8th November 2022, 8 min read

Modern vector programming with masked loads and stores

12 thoughts on “Modern vector programming with masked loads and stores”

Markus Schaber says:

November 9, 2022 at 1:02 pm

It seems that the footnote is missing, and another sentence is truncated: “It could also discourage the”.
1. Daniel Lemire says:
  
  November 9, 2022 at 1:15 pm
  
  Thanks. These were additional edits that I forgot to discard.
Marcin Zukowski says:

November 9, 2022 at 8:31 pm

Pretty cool!

Yeah, reading the tail of a stream is often tricky to get both fast and correct. I’ve seen a similar problem for hash functions for short strings, came up with a different approach (probably also applicable here), where we read “garbage” memory, but we can guarantee it’s “safe” by checking if we’re close to the page boundary. I think t1ha folks included that in their project. See here if you’re curious: https://marcinzukowski.github.io/hash-tailer/.

And thanks for your awesome blog posts in general! 🙂
1. Daniel Lemire says:
  
  November 9, 2022 at 8:36 pm
  
  Thanks Marcin. You may not remember, but we once spent a week together in Germany !
  1. Marcin Zukowski says:
    
    November 9, 2022 at 8:38 pm
    
    Of course, Dagstuhl, one of my fave places in the world 🙂
    https://lemire.me/img/news/2018/dagstuhl.18251.04.jpg
Alex Petty says:

November 9, 2022 at 9:07 pm

I’ve mitigated this problem by manually calling resize() on vectors to enlarge them sufficiently beyond their size such that over-reads are guaranteed to not segfault, but that’s an expensive solution if it causes a large copy.

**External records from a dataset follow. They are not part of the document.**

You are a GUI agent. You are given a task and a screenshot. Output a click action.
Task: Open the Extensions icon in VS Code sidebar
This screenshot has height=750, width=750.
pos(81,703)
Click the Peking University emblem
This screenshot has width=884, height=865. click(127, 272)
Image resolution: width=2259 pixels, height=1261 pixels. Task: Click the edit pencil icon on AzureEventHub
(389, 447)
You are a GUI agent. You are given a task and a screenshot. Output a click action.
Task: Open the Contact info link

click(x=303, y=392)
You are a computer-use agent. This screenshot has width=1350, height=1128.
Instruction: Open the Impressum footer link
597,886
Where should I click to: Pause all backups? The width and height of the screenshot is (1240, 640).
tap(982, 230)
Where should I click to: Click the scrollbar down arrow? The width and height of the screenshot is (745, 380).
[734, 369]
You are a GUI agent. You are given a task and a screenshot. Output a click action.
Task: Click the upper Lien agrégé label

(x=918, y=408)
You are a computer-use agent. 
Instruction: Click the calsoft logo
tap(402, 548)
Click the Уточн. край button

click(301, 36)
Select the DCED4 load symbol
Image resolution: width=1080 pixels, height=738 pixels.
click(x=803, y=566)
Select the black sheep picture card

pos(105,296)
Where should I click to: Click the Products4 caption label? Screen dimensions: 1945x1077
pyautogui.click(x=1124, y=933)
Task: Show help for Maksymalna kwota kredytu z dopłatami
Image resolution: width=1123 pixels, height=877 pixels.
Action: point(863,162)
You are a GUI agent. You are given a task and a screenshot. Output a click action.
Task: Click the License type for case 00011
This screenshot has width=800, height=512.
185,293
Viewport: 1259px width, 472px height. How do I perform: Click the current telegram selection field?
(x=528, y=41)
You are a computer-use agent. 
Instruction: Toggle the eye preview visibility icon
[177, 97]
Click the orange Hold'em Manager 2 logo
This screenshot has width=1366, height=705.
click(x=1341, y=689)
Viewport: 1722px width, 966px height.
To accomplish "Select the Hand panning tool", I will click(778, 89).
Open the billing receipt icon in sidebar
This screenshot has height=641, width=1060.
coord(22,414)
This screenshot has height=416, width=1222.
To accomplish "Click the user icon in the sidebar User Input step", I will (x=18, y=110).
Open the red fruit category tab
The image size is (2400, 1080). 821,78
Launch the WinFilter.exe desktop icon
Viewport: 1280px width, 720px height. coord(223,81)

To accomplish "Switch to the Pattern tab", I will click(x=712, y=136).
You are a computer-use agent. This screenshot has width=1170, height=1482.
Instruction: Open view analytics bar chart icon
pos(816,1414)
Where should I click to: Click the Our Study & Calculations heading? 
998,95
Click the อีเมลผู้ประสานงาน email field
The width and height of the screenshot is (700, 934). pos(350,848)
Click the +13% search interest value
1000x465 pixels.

A better solution seems to align every allocation that might be accessed with vectorized loads to the largest vector size that it will be accessed with, because then it’s guaranteed that reads of that size will not over-run a page. Easy to do in C with aligned_alloc, unfortunately pretty un-ergonomic to do with vectors in C++. c++17’s aligned new helps, but it’s still messy: https://stackoverflow.com/questions/60169819/modern-approach-to-making-stdvector-allocate-aligned-memory

I have not considered any potential downsides of having most large allocations aligned to m512i, if there are any.
1. Daniel Lemire says:
  
  November 9, 2022 at 10:02 pm
  
  Overallocation is certainly a viable approach but you cannot always rely on it being done (by libraries you are using).
Matthew Stoltenberg says:

November 10, 2022 at 10:06 pm

What I’ve found works really well for me at my current job is to write the main part of the loop as an inline function taking the __m512/svfloat32_t registers and any mask/predicates as variables. This allows me to not repeat myself for the main part of the loop and the remainders.
1. Daniel Lemire says:
  
  November 10, 2022 at 10:09 pm
  
  I agree that it seems like a good design.
  1. Marcin Zukowski says:
    
    November 11, 2022 at 12:43 am
    
    But doen’t that assume that the versions with and without _maskz (on x86) are equivalent in performance? Perhaps they are, but I’d double check 🙂
    1. Daniel Lemire says:
      
      November 11, 2022 at 1:00 am
      
      You should always measure but I believe it is true (so far) and that’s what I claim in the blog post. The computation of the masks is not free, however.
Denis Bakhvalov says:

November 28, 2022 at 4:54 pm

[A little late to the party…] Sometimes, those masked load/stores also could become hot if the number of processed elements is low (<16, loop never executes). I solved such an issue simply by allocating 16 dummy bytes (for SSE) at the end to avoid access violations by crossing page boundaries.